すぐにバブル期が到来し社員は一気に20名まで増えた。バブル崩壊から建設不況となったが、丁寧な工事と工期遵守が評価され仕事は堅調であった。建設不況が終わると、社員の高齢化と職人不足に悩まされたが、毎年1名ずつ採用した新卒社員が辞めずにいてくれること、長男が10年前に入社してくれたこともあり、この危機も乗り越えることができた。

長男はIT会社出身でありシステムに詳しい。土木系のCAD、業界特化の原価管理システム、会計システムの連携もおこなったことから、管理が強化された。昔はどんぶり勘定で良かったけれど、価格にシビアになった現在では、必然の進化なのだろう。あまり褒められた話ではないが、創業当初は個人と会社のお金の分類ができていなかったが、今はシステムも導入され、税理士の指導もありしっかりやっているほうであろう。

そう考えていたある日、古いショベルカーが壊れた。修理を繰り返し、だましだまし使っていたものの、とうとう限界が来たようである。修理パーツはもうないし、そもそも500万円の修理見積では話にならない。新車のショベルカーを買うべく、政策公庫に2,000万円融資を申し込んだ。
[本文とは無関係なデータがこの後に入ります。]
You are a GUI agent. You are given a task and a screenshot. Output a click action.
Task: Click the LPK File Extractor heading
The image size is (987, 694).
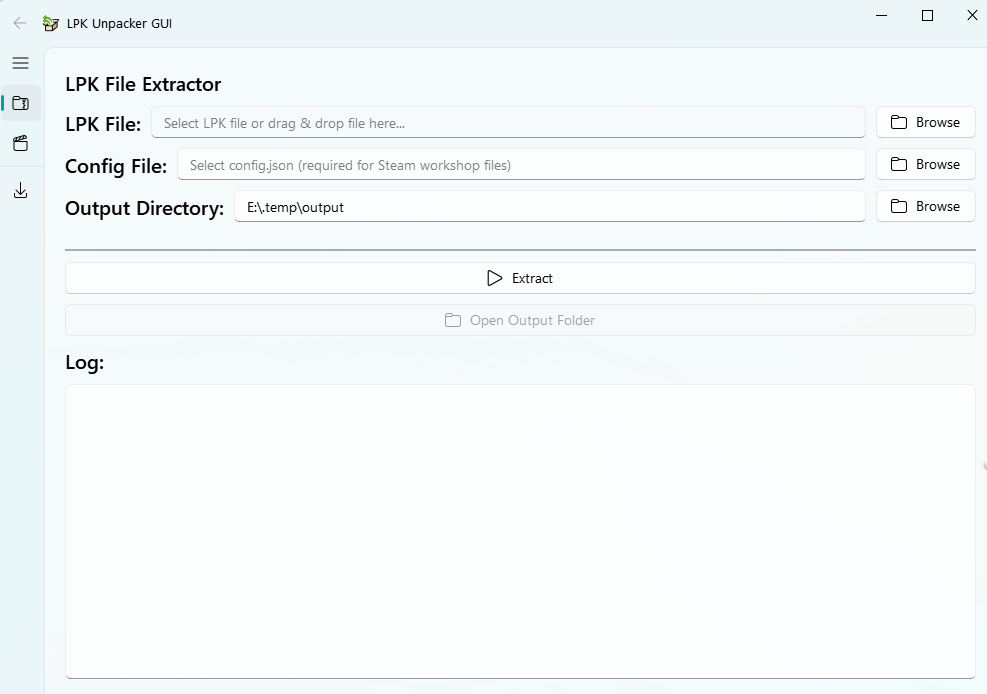[143, 84]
土木工事の工期への影響を考えてくれたのだろう、2週間で決裁が下りた。会社の応接室で、借入契約書にはんこを押す。この40年間で何回押しただろうか、慣れたものである。もちろん、連帯保証人欄にも個人のはんこを押す。

よし、頑張って2,000万円を回収するぞ。
 
頼もしい長男のいる…(※画像はイメージです/PIXTA)
頼もしい長男のいる…(※画像はイメージです/PIXTA)

 

土木工事会社ではよく見られる光景ですが、筆者にはこのシーンに違和感があります。

 

それは、社長による連帯保証です。

 

確かに以前は中小企業の借入では、代表取締役の連帯保証が当たり前でした。しかし、現在は、これは当たり前の行為ではありません。